# TASK PROMPT
Set down the lines of the data exactly, starting at the first and stopping after the line containing "Task: Switch to team tab 贰".

# # # # # # #

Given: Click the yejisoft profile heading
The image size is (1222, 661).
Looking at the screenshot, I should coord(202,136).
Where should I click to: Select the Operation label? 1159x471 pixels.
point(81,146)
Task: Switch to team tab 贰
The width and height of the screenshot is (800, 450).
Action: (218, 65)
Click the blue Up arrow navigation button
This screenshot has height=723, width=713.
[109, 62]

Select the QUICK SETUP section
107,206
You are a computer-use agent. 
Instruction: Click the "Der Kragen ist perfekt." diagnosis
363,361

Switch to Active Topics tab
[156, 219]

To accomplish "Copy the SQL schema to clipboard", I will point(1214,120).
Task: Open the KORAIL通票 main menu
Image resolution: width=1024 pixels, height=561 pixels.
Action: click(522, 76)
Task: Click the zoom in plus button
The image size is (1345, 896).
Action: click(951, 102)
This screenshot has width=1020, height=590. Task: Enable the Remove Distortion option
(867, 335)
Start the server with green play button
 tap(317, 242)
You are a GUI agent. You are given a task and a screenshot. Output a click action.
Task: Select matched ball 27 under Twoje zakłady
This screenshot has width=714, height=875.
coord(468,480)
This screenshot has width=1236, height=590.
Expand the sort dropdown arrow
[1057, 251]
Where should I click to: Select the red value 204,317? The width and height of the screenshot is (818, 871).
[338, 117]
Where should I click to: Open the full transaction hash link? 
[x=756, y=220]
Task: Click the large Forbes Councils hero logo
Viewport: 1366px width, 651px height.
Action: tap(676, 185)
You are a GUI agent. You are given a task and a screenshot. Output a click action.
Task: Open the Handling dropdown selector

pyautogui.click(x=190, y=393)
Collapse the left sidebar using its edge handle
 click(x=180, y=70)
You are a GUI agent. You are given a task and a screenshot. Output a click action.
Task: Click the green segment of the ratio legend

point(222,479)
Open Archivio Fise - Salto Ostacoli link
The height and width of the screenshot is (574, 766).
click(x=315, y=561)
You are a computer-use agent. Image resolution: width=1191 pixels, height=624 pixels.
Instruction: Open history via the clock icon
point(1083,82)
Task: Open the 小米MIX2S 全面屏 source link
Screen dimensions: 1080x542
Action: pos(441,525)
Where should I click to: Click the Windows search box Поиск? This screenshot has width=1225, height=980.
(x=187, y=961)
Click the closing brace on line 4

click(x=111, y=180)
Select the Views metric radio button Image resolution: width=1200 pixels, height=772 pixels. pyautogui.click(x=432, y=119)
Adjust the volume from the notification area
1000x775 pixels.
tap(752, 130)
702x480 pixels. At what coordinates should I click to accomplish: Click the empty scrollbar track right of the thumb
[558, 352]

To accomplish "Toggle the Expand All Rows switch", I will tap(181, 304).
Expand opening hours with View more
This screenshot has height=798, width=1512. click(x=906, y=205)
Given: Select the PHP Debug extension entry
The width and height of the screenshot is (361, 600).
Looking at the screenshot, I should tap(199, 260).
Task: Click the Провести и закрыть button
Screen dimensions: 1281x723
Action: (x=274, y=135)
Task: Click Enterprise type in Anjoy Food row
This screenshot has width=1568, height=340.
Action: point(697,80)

# # # # # # #

# OUTPUT FOR THIS TASK
Given: Click the yejisoft profile heading
The image size is (1222, 661).
Looking at the screenshot, I should coord(202,136).
Where should I click to: Select the Operation label? 1159x471 pixels.
point(81,146)
Task: Switch to team tab 贰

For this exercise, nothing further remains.